言葉なんて子を捨てる親と保育所のやりとり

 四月になったそうです。そうです、という物言いに理由を求めるなら、私に四月の到来を実感させる物事がないということや、そもそも論では人間は四月を感じとる器官はなく、地球の公転や陽の高さなどから暦を作り出した人々のことを鵜呑みにする能力が備わっていることが挙げられるでしょう。

 

 疲れやすい体を引きずって、図書館にやってきた私は何一つにも感動しない精神のことを考えずにはいられませんでした。四月について語ろうと思いました。去年度と今年度を区別するものを探し、同学年が大学を出たことを考えたり、逆に私が大学をやめた理由について書こうと思ったりしました。大学をやめる理由も、頭に思いついた端からつまらないものでした。健康的理由は愚鈍な動物が俊敏な動物から逃げおおせるのが不可能なように、不健康で鈍感な今から、健康的で何事も楽しめた(ように今では思える)昔を語るのは難しいことです。
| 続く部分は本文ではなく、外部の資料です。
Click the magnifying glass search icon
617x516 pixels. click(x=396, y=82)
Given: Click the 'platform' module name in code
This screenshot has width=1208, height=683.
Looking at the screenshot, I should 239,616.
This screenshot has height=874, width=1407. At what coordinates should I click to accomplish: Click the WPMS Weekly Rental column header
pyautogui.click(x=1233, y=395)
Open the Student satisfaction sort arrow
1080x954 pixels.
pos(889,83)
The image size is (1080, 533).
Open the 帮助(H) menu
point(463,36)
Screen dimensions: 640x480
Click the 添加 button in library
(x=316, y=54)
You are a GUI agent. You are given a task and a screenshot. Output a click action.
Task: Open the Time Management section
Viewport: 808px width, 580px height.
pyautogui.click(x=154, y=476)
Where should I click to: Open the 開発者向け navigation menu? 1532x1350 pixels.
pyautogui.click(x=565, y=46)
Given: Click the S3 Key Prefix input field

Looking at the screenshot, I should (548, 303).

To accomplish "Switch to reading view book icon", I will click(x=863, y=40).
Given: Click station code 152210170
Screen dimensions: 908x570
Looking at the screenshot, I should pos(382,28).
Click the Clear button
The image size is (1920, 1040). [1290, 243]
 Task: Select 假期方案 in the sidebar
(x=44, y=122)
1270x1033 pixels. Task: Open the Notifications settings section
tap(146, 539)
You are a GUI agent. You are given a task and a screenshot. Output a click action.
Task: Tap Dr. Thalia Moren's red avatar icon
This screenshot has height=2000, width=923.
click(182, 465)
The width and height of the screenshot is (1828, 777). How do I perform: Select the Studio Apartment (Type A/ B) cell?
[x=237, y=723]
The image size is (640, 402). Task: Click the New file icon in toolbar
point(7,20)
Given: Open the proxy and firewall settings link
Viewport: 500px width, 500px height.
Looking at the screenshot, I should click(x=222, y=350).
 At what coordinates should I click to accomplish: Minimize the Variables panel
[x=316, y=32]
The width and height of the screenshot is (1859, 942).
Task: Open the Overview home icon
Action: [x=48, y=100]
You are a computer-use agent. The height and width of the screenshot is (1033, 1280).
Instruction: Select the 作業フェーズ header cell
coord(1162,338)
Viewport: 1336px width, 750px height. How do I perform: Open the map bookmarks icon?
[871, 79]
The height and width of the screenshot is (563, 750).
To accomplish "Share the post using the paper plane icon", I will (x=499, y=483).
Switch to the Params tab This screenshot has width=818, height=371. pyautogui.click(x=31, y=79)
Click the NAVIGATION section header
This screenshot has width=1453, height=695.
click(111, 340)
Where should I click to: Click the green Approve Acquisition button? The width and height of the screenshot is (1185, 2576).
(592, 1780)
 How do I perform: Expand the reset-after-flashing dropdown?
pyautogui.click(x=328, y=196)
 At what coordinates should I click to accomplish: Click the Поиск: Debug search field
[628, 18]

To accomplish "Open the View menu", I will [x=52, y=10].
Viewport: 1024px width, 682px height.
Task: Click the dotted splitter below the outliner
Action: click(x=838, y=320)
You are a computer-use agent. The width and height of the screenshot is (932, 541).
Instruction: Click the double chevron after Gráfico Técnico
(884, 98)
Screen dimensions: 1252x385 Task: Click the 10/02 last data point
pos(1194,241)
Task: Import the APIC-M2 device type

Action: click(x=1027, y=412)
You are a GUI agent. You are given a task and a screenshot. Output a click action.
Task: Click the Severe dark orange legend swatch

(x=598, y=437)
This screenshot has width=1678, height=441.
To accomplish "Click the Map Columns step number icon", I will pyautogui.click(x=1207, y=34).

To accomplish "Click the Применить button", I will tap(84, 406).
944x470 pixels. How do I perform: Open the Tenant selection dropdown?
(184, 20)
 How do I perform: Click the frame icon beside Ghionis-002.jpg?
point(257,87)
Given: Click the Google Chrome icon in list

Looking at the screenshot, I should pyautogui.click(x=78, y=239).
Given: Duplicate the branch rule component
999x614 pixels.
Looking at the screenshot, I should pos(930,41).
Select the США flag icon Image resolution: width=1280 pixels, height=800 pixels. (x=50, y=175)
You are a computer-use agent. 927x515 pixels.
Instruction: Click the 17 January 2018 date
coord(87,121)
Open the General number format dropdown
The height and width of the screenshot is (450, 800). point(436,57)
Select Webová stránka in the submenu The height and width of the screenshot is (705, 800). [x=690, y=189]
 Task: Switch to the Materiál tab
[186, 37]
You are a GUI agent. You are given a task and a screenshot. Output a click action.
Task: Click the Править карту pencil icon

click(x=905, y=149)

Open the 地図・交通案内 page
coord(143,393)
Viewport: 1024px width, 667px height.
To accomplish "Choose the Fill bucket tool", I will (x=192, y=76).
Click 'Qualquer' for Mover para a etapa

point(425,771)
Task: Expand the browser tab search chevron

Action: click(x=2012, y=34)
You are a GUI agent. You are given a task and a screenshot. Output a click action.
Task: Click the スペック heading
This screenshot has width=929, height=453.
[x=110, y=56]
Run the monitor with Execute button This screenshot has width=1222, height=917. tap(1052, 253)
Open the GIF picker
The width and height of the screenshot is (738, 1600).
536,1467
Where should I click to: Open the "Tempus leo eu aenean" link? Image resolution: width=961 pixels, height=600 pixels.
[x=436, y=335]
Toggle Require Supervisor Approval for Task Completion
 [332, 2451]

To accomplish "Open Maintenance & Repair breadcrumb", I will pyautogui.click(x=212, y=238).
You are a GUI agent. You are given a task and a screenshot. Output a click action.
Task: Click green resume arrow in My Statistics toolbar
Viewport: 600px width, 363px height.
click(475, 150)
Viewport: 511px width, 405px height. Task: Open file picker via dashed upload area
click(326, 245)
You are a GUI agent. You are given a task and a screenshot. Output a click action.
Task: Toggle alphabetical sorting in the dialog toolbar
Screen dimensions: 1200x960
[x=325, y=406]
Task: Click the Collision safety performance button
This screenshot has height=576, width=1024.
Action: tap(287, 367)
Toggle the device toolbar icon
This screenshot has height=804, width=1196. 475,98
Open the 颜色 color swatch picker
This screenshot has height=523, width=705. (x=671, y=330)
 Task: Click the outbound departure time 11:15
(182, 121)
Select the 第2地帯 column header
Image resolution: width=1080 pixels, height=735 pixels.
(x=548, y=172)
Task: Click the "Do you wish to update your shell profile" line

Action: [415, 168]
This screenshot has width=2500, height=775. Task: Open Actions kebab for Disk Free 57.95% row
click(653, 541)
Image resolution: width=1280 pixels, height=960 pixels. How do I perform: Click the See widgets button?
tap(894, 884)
家庭内の理由もありましたが、昔の不幸を語ることは、今度は俊敏な動物が愚鈍な動物を理解するように難しいことなのです。

 

 図書館を出ると、スマートフォンが鳴りました。昨晩、二週間後に人と会う約束を寝ぼけながらも取り付けたらしいのですが、先方の理由によってなくなりました。人と会わないで済むということが救いでした。ここのところ、人に会うことは人とコミュニケートできないということの再確認であったからです。いつから物事が難しくなっていったのかはわかりません。ただ、私に出来ることはこの変化が不可逆的なものではないことを祈るのみです。